## WHAT IS NEEDED
Reproduce the data unchanged, covering everything from the line containing "Viewport: 1024px width, 550px height." down to the line containing "Looking at the screenshot, I should [184, 90].", with both of those lines included.

━━ INFORMATION SHOWN ━━

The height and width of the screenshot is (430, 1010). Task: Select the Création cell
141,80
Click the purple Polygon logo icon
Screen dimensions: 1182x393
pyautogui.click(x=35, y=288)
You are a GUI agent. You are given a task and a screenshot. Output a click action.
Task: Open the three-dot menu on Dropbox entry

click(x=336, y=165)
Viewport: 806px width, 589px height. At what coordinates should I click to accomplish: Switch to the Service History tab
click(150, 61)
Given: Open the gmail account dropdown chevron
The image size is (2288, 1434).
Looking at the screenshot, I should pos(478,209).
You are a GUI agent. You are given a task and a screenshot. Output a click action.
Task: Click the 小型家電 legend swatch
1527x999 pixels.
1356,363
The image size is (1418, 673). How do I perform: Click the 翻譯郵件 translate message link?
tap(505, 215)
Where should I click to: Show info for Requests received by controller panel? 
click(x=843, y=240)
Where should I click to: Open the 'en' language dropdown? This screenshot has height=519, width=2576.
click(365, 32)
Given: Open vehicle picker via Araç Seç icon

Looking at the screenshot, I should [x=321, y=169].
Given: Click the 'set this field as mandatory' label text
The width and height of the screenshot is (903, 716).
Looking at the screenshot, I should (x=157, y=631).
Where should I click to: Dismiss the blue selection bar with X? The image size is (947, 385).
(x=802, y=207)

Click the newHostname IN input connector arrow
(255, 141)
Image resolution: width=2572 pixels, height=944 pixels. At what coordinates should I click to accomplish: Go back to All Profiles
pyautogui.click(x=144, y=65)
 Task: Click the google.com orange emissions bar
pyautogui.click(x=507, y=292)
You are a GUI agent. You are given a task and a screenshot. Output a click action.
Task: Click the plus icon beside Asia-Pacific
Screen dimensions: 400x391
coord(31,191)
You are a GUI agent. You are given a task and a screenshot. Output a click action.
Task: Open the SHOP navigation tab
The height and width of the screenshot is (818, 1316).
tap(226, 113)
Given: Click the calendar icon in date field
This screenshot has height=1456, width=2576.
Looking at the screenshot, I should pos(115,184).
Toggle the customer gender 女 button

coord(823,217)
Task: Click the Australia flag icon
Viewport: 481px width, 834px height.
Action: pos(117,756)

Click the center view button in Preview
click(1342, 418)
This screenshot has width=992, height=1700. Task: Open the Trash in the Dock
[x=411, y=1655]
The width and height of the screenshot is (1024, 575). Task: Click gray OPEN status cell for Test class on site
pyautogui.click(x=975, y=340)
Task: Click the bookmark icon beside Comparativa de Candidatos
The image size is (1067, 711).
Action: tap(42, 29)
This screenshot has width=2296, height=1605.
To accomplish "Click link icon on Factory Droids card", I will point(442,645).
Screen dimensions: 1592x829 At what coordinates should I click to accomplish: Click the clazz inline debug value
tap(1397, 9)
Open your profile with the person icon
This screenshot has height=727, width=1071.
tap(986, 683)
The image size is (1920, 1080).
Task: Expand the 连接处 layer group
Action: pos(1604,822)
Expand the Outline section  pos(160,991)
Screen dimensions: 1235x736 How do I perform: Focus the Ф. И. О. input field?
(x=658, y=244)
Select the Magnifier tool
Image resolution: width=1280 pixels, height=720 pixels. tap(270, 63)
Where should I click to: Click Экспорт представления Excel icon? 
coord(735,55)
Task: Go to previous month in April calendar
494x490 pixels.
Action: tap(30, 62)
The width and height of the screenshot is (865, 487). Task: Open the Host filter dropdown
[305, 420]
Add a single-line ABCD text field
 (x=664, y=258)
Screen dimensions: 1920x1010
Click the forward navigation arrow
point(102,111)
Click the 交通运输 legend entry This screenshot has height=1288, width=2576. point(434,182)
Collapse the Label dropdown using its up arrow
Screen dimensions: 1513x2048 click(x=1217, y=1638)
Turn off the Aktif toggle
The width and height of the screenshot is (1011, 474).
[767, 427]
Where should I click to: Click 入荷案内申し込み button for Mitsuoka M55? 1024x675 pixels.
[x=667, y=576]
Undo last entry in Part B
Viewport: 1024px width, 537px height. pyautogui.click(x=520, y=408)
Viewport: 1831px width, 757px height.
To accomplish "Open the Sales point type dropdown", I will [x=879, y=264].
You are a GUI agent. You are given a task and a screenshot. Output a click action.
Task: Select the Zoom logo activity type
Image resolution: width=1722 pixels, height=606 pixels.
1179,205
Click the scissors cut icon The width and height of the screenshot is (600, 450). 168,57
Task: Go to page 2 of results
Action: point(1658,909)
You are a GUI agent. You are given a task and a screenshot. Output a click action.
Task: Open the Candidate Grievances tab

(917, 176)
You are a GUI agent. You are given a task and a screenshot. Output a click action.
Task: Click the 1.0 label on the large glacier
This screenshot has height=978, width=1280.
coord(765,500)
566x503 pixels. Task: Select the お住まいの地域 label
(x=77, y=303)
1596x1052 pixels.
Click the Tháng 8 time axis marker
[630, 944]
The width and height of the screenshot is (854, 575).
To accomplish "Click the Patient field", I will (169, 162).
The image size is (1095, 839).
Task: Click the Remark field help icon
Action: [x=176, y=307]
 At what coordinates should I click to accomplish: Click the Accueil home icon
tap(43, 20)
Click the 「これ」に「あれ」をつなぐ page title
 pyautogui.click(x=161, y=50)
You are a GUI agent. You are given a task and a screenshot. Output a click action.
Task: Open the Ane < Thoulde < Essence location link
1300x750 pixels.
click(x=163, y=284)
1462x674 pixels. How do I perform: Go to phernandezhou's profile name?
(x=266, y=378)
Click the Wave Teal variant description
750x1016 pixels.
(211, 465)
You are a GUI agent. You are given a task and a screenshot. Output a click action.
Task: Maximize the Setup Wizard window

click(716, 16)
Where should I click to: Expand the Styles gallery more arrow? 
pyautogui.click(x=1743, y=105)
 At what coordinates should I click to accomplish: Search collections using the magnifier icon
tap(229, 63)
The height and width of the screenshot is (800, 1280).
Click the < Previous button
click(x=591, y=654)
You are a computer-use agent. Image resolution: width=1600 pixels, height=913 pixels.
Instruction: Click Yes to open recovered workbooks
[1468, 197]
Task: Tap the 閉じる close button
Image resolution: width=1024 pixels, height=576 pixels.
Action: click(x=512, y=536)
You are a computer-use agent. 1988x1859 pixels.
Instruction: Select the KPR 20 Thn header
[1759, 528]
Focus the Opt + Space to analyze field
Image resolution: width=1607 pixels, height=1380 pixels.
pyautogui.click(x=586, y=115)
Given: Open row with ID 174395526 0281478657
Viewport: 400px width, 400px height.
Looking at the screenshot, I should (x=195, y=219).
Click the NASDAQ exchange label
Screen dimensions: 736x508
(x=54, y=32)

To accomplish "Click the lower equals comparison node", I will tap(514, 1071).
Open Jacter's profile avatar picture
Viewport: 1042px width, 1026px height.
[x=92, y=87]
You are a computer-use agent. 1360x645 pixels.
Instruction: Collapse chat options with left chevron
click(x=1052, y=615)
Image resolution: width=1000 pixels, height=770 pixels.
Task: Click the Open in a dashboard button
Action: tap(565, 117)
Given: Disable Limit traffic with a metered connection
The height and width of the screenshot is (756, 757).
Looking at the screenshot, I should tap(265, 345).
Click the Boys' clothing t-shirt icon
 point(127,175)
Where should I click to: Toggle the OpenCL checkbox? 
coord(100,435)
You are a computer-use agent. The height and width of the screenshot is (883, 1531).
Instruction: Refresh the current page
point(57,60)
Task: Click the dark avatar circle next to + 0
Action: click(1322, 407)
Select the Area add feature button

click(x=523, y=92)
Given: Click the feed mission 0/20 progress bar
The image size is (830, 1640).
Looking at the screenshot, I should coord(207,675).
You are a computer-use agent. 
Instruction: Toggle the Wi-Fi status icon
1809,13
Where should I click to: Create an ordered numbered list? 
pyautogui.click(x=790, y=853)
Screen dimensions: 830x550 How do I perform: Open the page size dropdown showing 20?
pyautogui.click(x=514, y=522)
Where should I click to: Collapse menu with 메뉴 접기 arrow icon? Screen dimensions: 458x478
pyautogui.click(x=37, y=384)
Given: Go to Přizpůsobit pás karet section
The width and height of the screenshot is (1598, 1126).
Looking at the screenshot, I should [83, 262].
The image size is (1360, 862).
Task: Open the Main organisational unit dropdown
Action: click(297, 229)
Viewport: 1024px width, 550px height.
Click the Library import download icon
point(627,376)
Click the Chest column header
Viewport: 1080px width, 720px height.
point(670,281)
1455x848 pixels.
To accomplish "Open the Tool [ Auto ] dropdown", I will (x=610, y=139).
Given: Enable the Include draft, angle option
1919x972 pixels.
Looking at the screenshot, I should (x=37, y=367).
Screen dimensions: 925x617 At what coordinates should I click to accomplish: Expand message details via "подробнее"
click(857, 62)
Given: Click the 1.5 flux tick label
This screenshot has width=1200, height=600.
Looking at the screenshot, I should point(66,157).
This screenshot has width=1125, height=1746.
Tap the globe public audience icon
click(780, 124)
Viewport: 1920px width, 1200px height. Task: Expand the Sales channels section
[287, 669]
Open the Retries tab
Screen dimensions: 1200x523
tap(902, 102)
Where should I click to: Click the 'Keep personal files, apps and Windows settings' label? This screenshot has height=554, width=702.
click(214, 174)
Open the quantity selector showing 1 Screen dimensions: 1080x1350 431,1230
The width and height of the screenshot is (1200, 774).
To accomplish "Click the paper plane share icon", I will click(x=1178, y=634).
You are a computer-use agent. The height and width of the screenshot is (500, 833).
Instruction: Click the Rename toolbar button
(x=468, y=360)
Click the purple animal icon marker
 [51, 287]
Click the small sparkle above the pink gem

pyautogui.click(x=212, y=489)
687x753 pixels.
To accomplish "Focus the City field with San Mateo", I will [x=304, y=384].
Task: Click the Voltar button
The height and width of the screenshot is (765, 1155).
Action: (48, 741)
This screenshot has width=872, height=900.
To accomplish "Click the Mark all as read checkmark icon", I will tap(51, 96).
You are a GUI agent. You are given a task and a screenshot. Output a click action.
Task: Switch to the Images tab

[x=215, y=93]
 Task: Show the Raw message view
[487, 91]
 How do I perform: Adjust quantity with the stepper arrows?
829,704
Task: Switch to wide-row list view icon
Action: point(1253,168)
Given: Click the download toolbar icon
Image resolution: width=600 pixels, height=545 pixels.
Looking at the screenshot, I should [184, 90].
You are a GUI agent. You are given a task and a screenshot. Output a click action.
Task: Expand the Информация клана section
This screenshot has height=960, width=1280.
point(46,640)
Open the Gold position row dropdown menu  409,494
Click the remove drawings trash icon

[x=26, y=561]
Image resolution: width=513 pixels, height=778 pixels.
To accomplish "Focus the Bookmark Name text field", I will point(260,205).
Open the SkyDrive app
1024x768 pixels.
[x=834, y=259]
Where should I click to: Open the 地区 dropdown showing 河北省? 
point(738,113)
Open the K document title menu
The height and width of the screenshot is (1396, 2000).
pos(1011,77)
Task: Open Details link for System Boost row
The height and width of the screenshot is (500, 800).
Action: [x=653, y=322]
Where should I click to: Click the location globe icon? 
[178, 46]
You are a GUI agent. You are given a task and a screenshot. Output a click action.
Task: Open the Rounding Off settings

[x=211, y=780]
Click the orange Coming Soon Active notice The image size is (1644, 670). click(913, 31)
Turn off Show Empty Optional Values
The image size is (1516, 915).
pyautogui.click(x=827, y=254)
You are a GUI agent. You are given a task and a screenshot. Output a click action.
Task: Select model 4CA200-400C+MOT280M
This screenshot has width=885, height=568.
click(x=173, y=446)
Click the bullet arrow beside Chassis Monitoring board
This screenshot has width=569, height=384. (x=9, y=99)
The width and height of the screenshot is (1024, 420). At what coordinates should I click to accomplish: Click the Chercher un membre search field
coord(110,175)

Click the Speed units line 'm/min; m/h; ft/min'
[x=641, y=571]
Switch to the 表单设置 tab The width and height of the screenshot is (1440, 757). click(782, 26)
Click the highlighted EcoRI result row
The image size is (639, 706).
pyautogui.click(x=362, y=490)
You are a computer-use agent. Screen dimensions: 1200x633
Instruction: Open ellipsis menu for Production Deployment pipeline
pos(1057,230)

━━━

## TASK SOLUTION
Viewport: 1024px width, 550px height.
Click the Library import download icon
point(627,376)
Click the Chest column header
Viewport: 1080px width, 720px height.
point(670,281)
1455x848 pixels.
To accomplish "Open the Tool [ Auto ] dropdown", I will (x=610, y=139).
Given: Enable the Include draft, angle option
1919x972 pixels.
Looking at the screenshot, I should (x=37, y=367).
Screen dimensions: 925x617 At what coordinates should I click to accomplish: Expand message details via "подробнее"
click(857, 62)
Given: Click the 1.5 flux tick label
This screenshot has width=1200, height=600.
Looking at the screenshot, I should point(66,157).
This screenshot has width=1125, height=1746.
Tap the globe public audience icon
click(780, 124)
Viewport: 1920px width, 1200px height. Task: Expand the Sales channels section
[287, 669]
Open the Retries tab
Screen dimensions: 1200x523
tap(902, 102)
Where should I click to: Click the 'Keep personal files, apps and Windows settings' label? This screenshot has height=554, width=702.
click(214, 174)
Open the quantity selector showing 1 Screen dimensions: 1080x1350 431,1230
The width and height of the screenshot is (1200, 774).
To accomplish "Click the paper plane share icon", I will click(x=1178, y=634).
You are a computer-use agent. The height and width of the screenshot is (500, 833).
Instruction: Click the Rename toolbar button
(x=468, y=360)
Click the purple animal icon marker
 [51, 287]
Click the small sparkle above the pink gem

pyautogui.click(x=212, y=489)
687x753 pixels.
To accomplish "Focus the City field with San Mateo", I will [x=304, y=384].
Task: Click the Voltar button
The height and width of the screenshot is (765, 1155).
Action: (48, 741)
This screenshot has width=872, height=900.
To accomplish "Click the Mark all as read checkmark icon", I will tap(51, 96).
You are a GUI agent. You are given a task and a screenshot. Output a click action.
Task: Switch to the Images tab

[x=215, y=93]
 Task: Show the Raw message view
[487, 91]
 How do I perform: Adjust quantity with the stepper arrows?
829,704
Task: Switch to wide-row list view icon
Action: point(1253,168)
Given: Click the download toolbar icon
Image resolution: width=600 pixels, height=545 pixels.
Looking at the screenshot, I should [184, 90].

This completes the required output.